Just can’t shake the DSLR bug

I have a particular client who wants me to shoot interviews that must NOT look ‘corporate’ and slick. He wants natural, evocative ‘folk 16mm’ or ‘one man and his Bolex’ sort of stuff and is very keen on my DSLR work.

Well, today I finished up with a shoot – CURSING the bloody DSLR. It had overheated and wouldn’t play ball. Right in the last 10% of a slightly tense interview. I had been fighting the focus, I had been nursing the cards (now rare precious things due to use of Magic Lantern), and in the small airless and windowless room we had to film in (on a hot sunny day), I was struggling to see through the steamed up Z-Finder on these long 10 minute handheld takes.

It had started badly with a long trek from car park to venue with heavy kit, the briefest of recces to work out how we were going to film this, and there was very limited time to set up two cameras, lighting, audio, and props. Within 10 minutes, interviewee had arrived, and we were off.

What’s worse is that I was sure that there was something definitely up with the white balance, but I’d ‘done the right thing’ by taking a still and setting it as a custom white balance. I was fighting the urge to ditch the location and go outside to film there. I was fighting with the mental map of how to shoot this ‘casually’, and just let the situation ride whilst I kept the camera moving, the composition still and the subject in focus.

At the end of the shoot, as I walked back to the car, I swore that AS SOON as the FS100 is available with the Birger Mount, my little Canon is going to be retired to Stills duty. I want a proper viewfinder, I want proper white set I can trust, I want NO OVERHEATING. EVER.

Horrible, horrible, horrible nasty DSLRs.

I pounded the steering wheel on the way back. FS100 – the way forward. Birger Mount. I like the lenses, I like the IS, just hate using a Z-Finder (or anything like it), remembering to button on and off before you hit the 12 minute limit, and absolutely hate that ‘sorry guys, need to switch the cameras as the DSLR is on its Lunch Break.’ excuse.

And now I’m home, and I’m looking at the rushes – now that they’re all synchronised with beautiful 24/48 audio and the colour corrector has removed the blue tint. And…

It’s like 16mm film.

The EX1 shot is very competent. It’s technically wonderful, exciting, responds well to light. No problems at all.

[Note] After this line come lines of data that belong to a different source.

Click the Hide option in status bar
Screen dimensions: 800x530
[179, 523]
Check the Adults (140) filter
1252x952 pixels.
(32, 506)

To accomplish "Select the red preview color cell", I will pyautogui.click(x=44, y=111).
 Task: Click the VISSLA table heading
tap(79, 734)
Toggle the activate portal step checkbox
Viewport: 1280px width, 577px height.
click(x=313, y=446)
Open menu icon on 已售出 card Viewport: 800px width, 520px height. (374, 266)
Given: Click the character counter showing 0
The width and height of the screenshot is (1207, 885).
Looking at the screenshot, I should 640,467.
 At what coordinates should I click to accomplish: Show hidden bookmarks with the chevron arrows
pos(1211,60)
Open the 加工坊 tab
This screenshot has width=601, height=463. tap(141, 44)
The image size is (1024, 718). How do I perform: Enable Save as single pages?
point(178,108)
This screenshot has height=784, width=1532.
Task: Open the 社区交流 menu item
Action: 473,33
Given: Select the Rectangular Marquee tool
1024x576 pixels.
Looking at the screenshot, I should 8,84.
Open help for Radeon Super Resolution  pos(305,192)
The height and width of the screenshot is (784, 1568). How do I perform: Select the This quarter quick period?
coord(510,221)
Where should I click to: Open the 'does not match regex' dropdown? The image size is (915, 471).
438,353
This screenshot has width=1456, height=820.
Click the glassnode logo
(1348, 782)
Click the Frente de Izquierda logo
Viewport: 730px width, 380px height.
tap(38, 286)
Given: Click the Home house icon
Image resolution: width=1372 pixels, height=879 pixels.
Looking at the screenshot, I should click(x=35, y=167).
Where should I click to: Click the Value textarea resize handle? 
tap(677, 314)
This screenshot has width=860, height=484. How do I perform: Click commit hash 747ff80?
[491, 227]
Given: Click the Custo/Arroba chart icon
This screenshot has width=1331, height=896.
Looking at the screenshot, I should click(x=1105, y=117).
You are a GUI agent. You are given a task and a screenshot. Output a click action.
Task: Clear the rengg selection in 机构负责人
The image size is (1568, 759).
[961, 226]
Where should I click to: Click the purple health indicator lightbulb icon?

But the DSLR image has soul and charm and charisma. It’s like my days with a Moto Guzzi T3 motorcycle. It was infuriating, you could see rust forming whilst waiting at traffic lights. I’m sure it did more miles on an AA rescue truck than under its own steam. One day I hired a VT500 (Guzzi was ill again) – the VT50 was the motorcycle courier’s 500cc standard mount by which all others were judged. It was better, faster, safer, more frugal, smaller engine, and had no bloody soul. It was a simple (but well engineered and leakproof) machine.

The Guzzi was, well, an emotion – a zephyr of memory and sensation encapsulated in aluminium and steel. When it was in a good mood, it transcended metal and became something almost alive. Trouble is, it broke throttle cables, seemed incapable of holding its oil in, and if you did a particularly sharp right turn, the electrics cut out.

But my happiest motorcycling memories come from the Guzzi.

However, I’m not shooting for pleasure, I am shooting for profit. Time to think like a courier rather than a tourer.

I don’t need to make my Canon match my EX1R, I need to make an FS100 or AF101 look like a DSLR.